── Raw data
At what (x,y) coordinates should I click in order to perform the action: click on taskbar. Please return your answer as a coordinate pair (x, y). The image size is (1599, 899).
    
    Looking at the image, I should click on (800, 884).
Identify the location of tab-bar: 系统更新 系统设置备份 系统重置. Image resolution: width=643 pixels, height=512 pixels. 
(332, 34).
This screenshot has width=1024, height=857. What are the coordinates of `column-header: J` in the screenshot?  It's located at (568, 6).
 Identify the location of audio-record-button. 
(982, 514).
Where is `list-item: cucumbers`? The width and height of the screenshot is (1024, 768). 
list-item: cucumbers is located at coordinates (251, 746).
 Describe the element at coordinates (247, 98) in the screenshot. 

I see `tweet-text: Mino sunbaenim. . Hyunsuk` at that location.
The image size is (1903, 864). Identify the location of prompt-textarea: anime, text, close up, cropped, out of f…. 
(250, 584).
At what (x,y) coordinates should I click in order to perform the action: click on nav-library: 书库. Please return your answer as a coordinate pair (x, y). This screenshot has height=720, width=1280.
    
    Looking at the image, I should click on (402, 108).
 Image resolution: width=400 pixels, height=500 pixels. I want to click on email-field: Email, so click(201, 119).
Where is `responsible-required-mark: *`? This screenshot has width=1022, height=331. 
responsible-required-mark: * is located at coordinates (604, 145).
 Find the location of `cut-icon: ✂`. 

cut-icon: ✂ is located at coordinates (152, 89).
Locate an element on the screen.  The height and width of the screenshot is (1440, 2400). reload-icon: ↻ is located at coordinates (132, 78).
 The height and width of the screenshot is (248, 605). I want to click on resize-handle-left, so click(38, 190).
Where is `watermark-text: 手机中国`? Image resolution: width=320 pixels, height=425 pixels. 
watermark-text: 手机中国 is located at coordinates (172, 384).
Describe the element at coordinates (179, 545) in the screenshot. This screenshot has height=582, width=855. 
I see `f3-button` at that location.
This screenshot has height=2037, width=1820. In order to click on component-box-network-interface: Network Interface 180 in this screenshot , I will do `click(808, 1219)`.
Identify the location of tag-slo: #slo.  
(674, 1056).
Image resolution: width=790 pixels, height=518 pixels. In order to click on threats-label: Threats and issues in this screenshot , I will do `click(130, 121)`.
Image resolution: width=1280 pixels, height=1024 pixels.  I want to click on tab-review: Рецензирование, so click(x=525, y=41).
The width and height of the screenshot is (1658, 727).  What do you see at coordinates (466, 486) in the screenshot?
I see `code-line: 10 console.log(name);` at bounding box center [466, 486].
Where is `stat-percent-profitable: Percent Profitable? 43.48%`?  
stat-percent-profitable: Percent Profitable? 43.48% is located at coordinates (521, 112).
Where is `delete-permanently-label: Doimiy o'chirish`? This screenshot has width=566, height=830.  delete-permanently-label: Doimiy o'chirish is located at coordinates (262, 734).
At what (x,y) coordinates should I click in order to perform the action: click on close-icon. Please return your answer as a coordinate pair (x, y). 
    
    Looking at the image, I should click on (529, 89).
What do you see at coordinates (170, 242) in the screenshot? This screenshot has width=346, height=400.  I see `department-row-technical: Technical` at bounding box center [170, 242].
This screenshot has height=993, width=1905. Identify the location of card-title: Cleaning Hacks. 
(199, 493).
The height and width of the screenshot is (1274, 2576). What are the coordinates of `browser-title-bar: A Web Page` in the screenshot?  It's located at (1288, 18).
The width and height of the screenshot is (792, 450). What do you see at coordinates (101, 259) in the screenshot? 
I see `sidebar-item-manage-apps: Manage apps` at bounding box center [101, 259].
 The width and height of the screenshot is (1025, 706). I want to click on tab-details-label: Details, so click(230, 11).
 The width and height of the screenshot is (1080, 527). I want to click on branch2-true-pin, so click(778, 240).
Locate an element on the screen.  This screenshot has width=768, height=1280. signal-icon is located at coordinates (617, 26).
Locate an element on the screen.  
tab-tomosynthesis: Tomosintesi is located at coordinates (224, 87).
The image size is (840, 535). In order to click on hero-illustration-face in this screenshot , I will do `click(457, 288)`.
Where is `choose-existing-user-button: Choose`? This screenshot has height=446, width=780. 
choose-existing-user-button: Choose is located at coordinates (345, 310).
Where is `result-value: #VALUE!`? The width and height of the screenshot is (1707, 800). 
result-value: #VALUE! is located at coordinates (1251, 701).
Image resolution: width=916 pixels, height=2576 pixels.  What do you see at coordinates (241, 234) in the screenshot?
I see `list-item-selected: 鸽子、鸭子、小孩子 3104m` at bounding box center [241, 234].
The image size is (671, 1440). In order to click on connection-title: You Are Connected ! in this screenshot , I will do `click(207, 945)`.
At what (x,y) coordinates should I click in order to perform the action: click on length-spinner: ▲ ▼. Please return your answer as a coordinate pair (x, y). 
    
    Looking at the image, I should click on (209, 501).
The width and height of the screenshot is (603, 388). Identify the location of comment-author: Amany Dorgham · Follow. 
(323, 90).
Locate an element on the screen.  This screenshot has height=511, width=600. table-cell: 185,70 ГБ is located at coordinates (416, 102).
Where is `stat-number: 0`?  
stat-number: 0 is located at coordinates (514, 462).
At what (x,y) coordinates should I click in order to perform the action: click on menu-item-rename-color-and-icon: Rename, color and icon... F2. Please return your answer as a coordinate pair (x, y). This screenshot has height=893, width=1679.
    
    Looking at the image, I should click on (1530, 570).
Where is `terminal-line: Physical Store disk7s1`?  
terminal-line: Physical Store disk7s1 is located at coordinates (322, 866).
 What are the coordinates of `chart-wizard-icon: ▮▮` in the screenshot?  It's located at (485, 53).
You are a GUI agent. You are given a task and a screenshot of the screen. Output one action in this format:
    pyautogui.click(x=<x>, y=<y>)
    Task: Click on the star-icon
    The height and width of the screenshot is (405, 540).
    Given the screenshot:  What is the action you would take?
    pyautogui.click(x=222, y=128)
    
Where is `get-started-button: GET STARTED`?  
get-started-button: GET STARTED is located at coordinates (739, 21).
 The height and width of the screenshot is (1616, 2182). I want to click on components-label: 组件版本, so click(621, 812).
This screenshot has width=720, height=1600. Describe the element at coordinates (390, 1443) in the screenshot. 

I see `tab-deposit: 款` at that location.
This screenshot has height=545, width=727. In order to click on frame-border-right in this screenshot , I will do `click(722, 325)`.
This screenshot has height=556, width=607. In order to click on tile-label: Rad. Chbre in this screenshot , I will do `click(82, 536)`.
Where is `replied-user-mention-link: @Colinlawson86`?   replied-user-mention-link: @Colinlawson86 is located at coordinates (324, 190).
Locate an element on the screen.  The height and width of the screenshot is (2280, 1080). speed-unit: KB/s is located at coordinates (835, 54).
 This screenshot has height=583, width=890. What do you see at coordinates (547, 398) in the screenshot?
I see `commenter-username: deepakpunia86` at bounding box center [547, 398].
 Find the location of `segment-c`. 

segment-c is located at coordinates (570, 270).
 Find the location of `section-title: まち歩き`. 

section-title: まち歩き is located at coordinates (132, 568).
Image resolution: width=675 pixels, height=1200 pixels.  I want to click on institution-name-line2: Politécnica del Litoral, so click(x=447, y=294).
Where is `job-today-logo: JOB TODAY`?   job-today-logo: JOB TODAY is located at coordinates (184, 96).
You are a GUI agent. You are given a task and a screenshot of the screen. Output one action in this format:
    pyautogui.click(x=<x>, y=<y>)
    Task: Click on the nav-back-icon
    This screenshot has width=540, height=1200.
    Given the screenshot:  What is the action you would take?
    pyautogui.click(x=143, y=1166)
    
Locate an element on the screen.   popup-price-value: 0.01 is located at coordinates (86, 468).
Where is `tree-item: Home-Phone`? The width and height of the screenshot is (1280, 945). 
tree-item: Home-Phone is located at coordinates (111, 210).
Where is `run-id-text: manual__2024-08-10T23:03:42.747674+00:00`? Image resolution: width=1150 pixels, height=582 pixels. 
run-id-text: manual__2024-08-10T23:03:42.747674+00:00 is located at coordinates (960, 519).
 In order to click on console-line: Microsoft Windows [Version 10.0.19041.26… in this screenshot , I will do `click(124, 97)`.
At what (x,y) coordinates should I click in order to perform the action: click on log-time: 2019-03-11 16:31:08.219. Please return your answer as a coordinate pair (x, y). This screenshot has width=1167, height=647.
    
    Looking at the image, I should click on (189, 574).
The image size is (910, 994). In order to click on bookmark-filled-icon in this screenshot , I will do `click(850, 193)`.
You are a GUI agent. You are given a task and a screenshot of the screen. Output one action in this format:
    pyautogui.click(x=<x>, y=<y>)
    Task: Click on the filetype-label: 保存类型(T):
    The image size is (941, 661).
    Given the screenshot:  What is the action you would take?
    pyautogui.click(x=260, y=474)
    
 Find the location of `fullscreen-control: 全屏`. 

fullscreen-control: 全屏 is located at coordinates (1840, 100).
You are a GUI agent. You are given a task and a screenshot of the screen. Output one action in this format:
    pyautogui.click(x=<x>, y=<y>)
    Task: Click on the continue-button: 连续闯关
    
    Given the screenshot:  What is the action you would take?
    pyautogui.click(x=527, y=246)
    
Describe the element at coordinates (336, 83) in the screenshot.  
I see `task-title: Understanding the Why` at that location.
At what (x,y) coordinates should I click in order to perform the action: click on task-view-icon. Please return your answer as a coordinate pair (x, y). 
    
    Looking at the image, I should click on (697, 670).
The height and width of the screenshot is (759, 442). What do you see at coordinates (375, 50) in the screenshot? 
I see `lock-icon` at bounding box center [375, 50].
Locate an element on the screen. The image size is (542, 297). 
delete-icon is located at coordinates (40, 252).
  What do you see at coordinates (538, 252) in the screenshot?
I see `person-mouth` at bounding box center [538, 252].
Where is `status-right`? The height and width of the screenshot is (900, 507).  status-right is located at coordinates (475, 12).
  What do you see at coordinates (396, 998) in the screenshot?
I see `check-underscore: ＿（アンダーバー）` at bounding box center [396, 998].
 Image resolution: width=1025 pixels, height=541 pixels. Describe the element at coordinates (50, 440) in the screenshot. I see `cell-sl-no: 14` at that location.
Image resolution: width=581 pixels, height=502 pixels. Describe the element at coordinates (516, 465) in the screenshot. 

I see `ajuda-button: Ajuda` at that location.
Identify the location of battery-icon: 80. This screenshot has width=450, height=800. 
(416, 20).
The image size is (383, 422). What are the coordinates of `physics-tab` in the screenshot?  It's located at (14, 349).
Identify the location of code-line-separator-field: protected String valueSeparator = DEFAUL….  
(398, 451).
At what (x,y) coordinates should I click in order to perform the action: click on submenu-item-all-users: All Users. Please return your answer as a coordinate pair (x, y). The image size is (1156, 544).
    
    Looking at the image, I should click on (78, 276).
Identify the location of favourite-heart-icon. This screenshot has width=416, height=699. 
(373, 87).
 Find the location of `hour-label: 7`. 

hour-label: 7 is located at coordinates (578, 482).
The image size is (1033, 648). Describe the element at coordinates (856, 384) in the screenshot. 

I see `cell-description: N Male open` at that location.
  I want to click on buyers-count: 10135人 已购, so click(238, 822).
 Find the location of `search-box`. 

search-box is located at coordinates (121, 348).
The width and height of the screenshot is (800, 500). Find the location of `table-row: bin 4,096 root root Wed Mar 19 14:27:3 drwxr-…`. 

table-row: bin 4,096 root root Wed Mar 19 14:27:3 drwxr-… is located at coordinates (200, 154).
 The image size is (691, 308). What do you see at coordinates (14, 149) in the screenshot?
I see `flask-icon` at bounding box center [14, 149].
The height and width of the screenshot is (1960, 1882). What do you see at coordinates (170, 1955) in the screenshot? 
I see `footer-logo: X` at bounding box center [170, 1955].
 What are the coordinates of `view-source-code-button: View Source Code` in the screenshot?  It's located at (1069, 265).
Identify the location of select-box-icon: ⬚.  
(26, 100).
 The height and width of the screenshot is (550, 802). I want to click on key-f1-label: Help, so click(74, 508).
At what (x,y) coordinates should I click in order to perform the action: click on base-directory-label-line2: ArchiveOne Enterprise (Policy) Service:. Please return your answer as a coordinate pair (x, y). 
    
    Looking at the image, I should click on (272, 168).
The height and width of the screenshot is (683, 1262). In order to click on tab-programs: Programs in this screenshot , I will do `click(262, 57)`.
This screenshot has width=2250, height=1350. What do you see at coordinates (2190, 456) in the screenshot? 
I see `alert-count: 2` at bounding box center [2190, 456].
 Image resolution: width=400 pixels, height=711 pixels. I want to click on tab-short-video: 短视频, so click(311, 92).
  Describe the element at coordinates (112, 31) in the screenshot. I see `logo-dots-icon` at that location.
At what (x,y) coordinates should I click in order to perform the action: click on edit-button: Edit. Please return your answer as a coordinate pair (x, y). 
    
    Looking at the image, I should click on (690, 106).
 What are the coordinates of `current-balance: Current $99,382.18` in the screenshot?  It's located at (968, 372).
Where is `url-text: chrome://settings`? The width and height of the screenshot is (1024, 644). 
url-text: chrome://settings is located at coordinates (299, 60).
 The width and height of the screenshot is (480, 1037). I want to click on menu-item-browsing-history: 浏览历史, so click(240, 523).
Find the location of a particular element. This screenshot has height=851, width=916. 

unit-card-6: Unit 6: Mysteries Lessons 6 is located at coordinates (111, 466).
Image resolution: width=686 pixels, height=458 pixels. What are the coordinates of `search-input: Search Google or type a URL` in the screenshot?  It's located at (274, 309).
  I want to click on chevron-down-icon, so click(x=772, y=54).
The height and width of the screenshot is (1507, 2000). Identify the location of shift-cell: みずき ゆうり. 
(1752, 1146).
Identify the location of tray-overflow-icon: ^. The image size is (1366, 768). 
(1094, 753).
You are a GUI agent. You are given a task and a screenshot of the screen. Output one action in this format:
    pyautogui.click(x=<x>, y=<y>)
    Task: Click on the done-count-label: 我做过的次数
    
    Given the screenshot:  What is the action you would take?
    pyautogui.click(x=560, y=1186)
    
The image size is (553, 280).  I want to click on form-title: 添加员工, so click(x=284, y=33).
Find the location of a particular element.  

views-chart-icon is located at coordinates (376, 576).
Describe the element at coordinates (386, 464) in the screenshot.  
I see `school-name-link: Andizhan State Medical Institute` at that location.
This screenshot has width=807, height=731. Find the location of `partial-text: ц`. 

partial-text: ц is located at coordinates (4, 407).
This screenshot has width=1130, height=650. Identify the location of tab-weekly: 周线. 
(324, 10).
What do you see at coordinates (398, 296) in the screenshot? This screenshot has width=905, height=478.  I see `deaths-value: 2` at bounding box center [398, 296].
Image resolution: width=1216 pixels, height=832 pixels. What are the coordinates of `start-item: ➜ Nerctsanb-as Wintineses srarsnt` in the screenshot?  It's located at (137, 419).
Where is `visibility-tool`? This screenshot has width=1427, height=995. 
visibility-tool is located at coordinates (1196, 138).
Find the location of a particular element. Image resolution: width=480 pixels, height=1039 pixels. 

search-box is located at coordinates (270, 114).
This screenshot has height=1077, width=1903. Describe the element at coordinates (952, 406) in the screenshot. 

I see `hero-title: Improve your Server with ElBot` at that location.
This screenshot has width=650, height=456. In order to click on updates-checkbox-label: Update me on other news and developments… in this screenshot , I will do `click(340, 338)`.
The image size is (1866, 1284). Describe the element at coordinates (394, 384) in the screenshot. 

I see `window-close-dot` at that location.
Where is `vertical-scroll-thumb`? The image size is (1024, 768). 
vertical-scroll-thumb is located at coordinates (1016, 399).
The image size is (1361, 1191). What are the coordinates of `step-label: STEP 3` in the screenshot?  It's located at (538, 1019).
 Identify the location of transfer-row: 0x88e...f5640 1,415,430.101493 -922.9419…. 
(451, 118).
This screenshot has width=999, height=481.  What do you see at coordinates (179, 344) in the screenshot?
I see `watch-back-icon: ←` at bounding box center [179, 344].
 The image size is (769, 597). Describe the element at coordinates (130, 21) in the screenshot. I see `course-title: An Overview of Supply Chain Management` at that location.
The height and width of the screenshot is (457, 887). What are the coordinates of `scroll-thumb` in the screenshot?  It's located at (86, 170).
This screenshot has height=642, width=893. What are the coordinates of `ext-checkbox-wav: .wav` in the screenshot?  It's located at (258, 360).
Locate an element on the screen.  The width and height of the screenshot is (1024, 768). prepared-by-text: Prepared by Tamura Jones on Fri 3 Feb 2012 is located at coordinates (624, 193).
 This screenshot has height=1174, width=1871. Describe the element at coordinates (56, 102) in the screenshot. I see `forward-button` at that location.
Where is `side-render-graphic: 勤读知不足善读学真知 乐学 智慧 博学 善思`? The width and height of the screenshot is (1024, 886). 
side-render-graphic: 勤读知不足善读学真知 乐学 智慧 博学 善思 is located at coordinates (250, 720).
────
## What you have to do
Please copy out the material from the line containing "The image size is (383, 422)." through the line containing "Looking at the image, I should click on (78, 276).", character for character.

## Answer section
The image size is (383, 422). What are the coordinates of `physics-tab` in the screenshot?  It's located at (14, 349).
Identify the location of code-line-separator-field: protected String valueSeparator = DEFAUL….  
(398, 451).
At what (x,y) coordinates should I click in order to perform the action: click on submenu-item-all-users: All Users. Please return your answer as a coordinate pair (x, y). The image size is (1156, 544).
    
    Looking at the image, I should click on (78, 276).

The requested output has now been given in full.